Nos últimos doze meses de Governo do Nunca Dantes, houve uma queda de 16% (16% em doze meses !!!) na pobreza do país.

Do Plano Real (do Governo Itamar) para cá, a pobreza brasileira se reduziu em 67%.

E só no Governo do Nunca Dantes a queda foi de 51%.

O Brasil do Nunca Dantes realizou em 8 anos aquilo a que se comprometeu com as “Metas do Milênio”, da ONU, a realizar em 25 anos.

25 anos em 8 anos.

Esse Nunca Dantes nunca vai passar pela goela do Otavinho !

O Marcelo Neri está muito impressionado com a expansão e a pujança dos micro-negócios nas favelas do Rio onde se instalaram as UPPS – Unidades Policiais Pacificadoras.

As barbearias, tinturarias, biroscas, salões de beleza proliferam.

(Por que o Cerra, que se apropria de tudo – clique aqui para ler sobre a apropriação do “estelionato eleitoral” -, por que ele não disse que as UPPs são dele e instalou uma na Baixada Santista ?)

Neri mora na Lagoa, no Rio – que horror ! – e observa, ao lado, as mudanças ocorridas numa favela com UPP.

Daqui a pouco, a gente vai descobrir que o Sergio Cabral jogou o Max Weber no lixo.

O que estimula mesmo o “Espírito do Capitalismo” não são os chatos dos calvinistas, mas uma boa UPP na favela !

(O Farol de Alexandria adora Max Weber. Ele e uns colonistas (*) da Folha (**). No Brasil há mais leitores do Max Weber do que em toda a Prússia.)

Acordou o que Neri chama de “capital que estava adormecido”.

Neri também usa expressão interessante.

A ascensão da Classe C significou “dar os pobres ao mercado”.

Agora, com a educação, com UPPs, emprego, Bolsa Família, e políticas públicas, vai ser possível “dar o mercado aos pobres”.

Outra boa notícia, segundo Neri, foi a decisão da presidenta de criar o Ministério da Pequena e Média Empresa.

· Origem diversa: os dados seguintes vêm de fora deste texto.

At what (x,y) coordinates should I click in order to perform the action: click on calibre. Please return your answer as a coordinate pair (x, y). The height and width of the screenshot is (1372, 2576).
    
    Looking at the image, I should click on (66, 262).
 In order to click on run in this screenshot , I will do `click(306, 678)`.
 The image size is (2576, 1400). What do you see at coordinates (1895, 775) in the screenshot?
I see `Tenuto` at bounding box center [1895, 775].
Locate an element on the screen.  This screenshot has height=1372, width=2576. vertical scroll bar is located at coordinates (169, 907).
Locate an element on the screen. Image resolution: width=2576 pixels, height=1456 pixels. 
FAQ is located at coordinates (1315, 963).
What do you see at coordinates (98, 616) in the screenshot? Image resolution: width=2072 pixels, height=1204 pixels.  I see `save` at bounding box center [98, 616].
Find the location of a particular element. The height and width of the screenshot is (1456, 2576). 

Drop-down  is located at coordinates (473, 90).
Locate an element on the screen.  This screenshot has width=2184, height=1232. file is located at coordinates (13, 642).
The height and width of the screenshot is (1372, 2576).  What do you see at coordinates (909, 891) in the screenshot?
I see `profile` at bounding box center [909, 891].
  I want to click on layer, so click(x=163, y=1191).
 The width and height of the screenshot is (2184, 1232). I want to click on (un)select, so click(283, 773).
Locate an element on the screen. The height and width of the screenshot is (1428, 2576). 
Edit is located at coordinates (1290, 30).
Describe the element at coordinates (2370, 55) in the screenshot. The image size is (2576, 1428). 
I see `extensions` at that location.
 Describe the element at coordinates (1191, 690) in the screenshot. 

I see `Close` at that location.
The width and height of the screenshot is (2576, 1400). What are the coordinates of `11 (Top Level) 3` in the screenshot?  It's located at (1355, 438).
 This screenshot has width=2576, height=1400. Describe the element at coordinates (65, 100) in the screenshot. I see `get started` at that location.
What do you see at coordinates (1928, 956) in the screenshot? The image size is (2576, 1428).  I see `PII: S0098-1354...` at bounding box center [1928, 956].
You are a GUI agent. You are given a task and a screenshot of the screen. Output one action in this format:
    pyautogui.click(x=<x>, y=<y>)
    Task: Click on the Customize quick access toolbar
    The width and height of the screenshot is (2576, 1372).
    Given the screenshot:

Ainda vão descobrir que o Nunca Dantes fundou o capitalismo no Brasil.

Aí é que o Farol de Alexandria corta os pulsos.

Paulo Henrique Amorim


(*) Não tem nada a ver com cólon. São os colonistas do PiG que combateram na milícia para derrubar o presidente Lula e, depois, a presidenta Dilma. E assim se comportarão sempre que um presidente no Brasil, no mundo e na Galáxia tiver origem no trabalho e, não, no capital. O Mino Carta costuma dizer que o Brasil é o único lugar do mundo em que jornalista chama patrão de colega. É esse pessoal aí.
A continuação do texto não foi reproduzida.